Excerpt provided –
#####

AWS Home

Platform UX at
scale

Platform Design + Design System + AI-Personalized Dashboards

Overview

Today, AWS Home serves as the central, data-rich dashboard for millions of cloud users: IT professionals, developers, admins, and enterprise teams. This case study shows how I turned it from a static, uninspiring page into a modular, extensible platform that delivers personalized insights.

This wasn’t just redesign. It became a full UX platform, contribution model, a governance framework, and a design system—built to support a growing ecosystem of teams, products, and use cases across AWS web, desktop, and cloud environments.

The challenge

Prior to the redesign, AWS Home was underutilized and offered little contextual value. With hundreds of AWS service teams and an increasingly complex product ecosystem, we needed to:

  • The existing AWS Home page was static and failed to adapt to the needs of different users or evolving services.

  • Internal scale was overwhelming the system, creating inconsistency and fragmented user experiences.

  • Users struggled to find relevant, actionable data in an increasingly complex cloud environment.

  • Internal teams would face friction and delays without a standardized contribution model or reusable design system.

Strategic goals

  1. How might we deliver AI-personalized dashboards to millions of users across cloud environments?

  2. How might we empower 100+ AWS product teams to contribute their insights while maintaining consistency, governance, and UX integrity?

  3. How might we ensure coherence and accessibility across surfaces, channels, and products?

  4. How might we improve time-to-insight by surfacing personalized, AI-driven metrics for diverse user roles

My Role and TEam

Role: Principal UX & Design Systems Lead

Duration: 18 months

Team: 1 lead designer (myself), 3 supporting designers, 1 UX researcher

Collaboration: 2 PMs, 2 engineering squads, design systems, accessibility, and ongoing contributions from 20+ AWS teams

Design

Process

The step-by-step approach I took to transform AWS Home into a scalable UX platform, including discovery, systems mapping, design execution, testing, and final implementation.

#####

Brief A –
Rewrite the page and screen pointing rows below as a numbered list, omitting blank lines and leaving the pictures out of the answer.

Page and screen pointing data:
#####

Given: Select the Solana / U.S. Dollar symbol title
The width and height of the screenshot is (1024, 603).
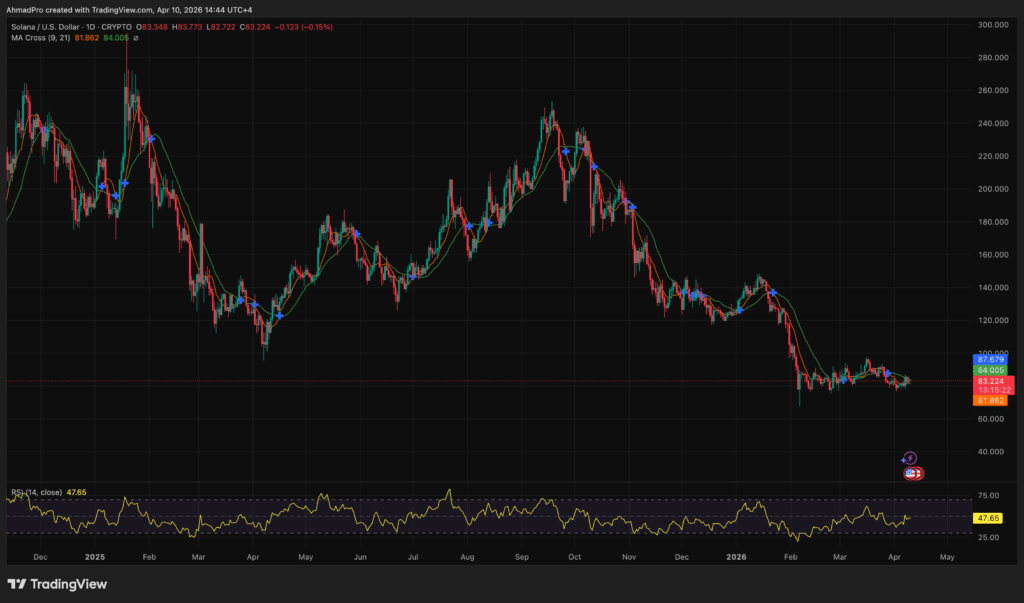Looking at the screenshot, I should pos(50,27).
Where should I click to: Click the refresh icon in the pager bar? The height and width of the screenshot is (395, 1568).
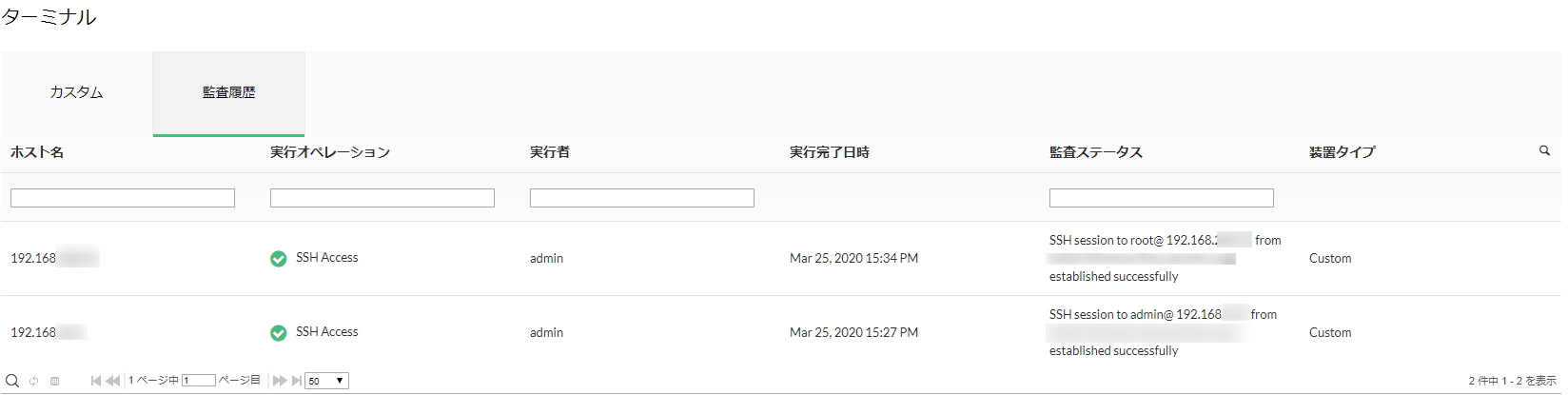pyautogui.click(x=34, y=381)
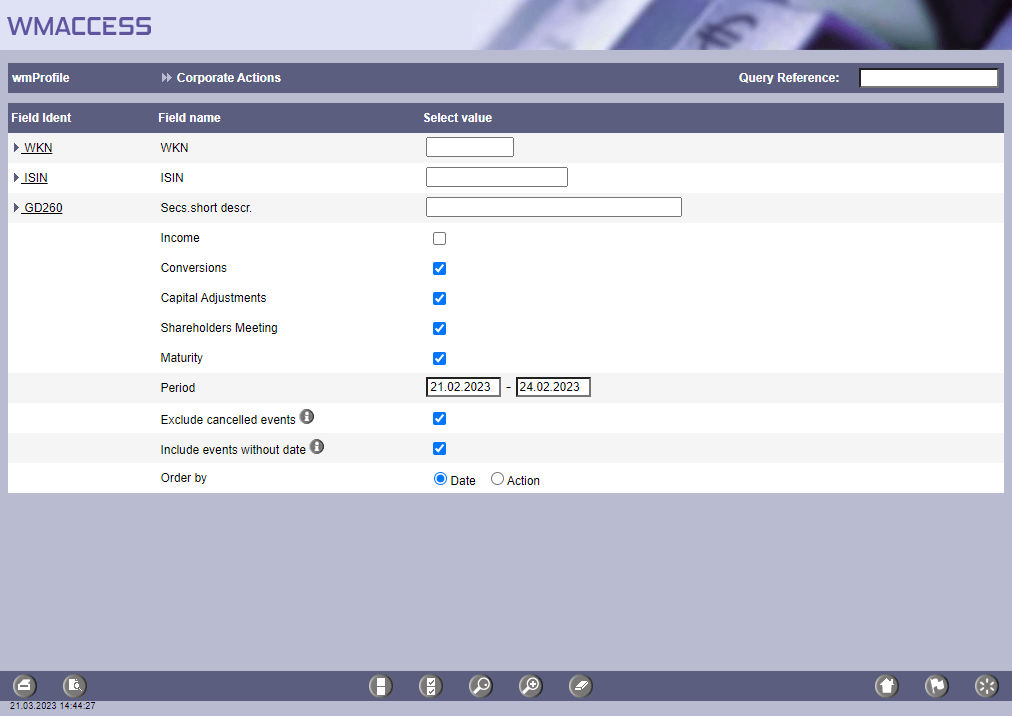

#####

Brief B –
Why does the AWS Home case study say a standardized contribution model and a reusable design system were needed?

Final result A –
1. Given: Select the Solana / U.S. Dollar symbol title
2. The width and height of the screenshot is (1024, 603).
3. Looking at the screenshot, I should pos(50,27).
4. Where should I click to: Click the refresh icon in the pager bar? The height and width of the screenshot is (395, 1568).
5. pyautogui.click(x=34, y=381)

Final result B –
Without a standardized contribution model or a reusable design system, internal teams would face friction and delays.